» **WORK ITEM**
Please print the data below line for line without changing anything, but leave out the pictures.

» **RECORDS PROVIDED**

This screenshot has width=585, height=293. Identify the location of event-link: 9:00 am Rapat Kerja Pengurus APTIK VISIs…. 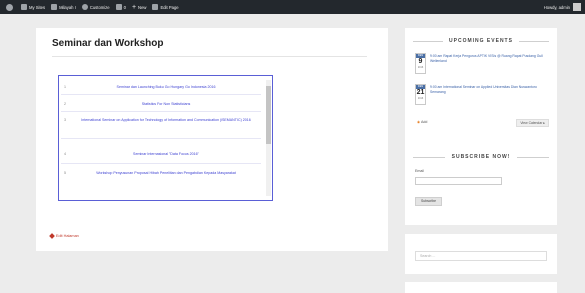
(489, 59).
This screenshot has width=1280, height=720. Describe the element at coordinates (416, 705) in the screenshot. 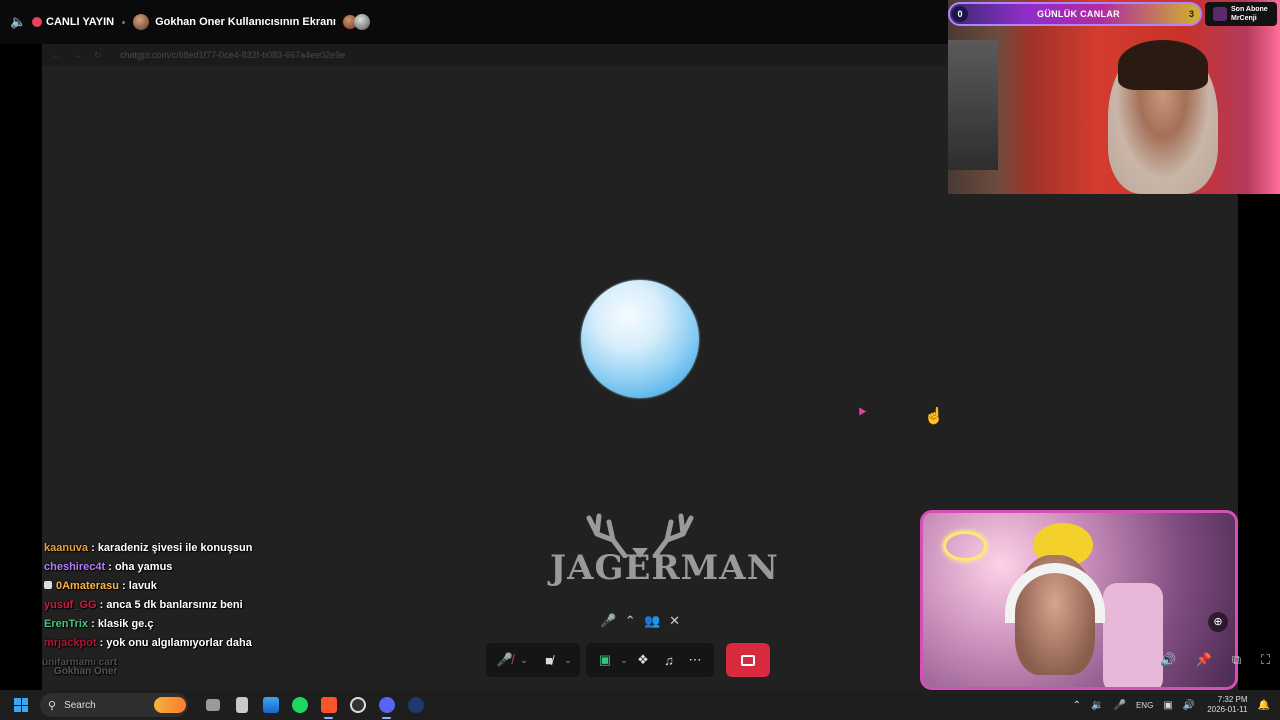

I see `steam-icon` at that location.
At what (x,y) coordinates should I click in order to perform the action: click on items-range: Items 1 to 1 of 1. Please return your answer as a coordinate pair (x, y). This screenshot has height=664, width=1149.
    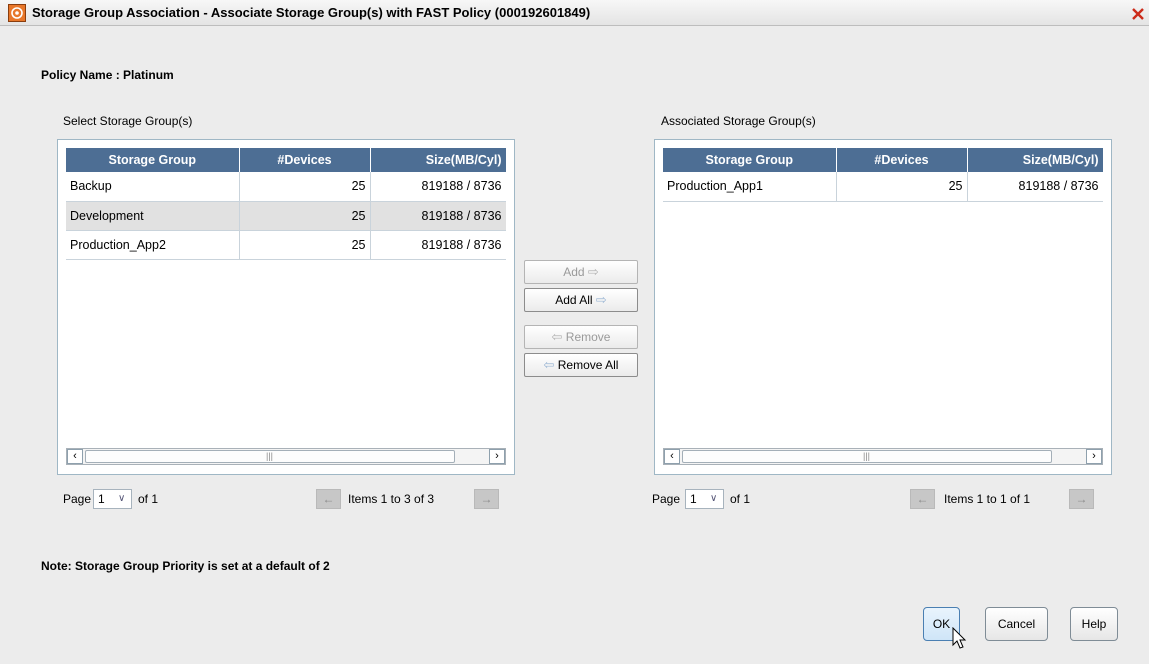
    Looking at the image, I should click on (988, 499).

» **EXERCISE OUTPUT**
This screenshot has width=585, height=293. Identify the location of event-link: 9:00 am Rapat Kerja Pengurus APTIK VISIs…. 
(489, 59).
This screenshot has width=1280, height=720. Describe the element at coordinates (416, 705) in the screenshot. 

I see `steam-icon` at that location.
At what (x,y) coordinates should I click in order to perform the action: click on items-range: Items 1 to 1 of 1. Please return your answer as a coordinate pair (x, y). This screenshot has height=664, width=1149.
    Looking at the image, I should click on (988, 499).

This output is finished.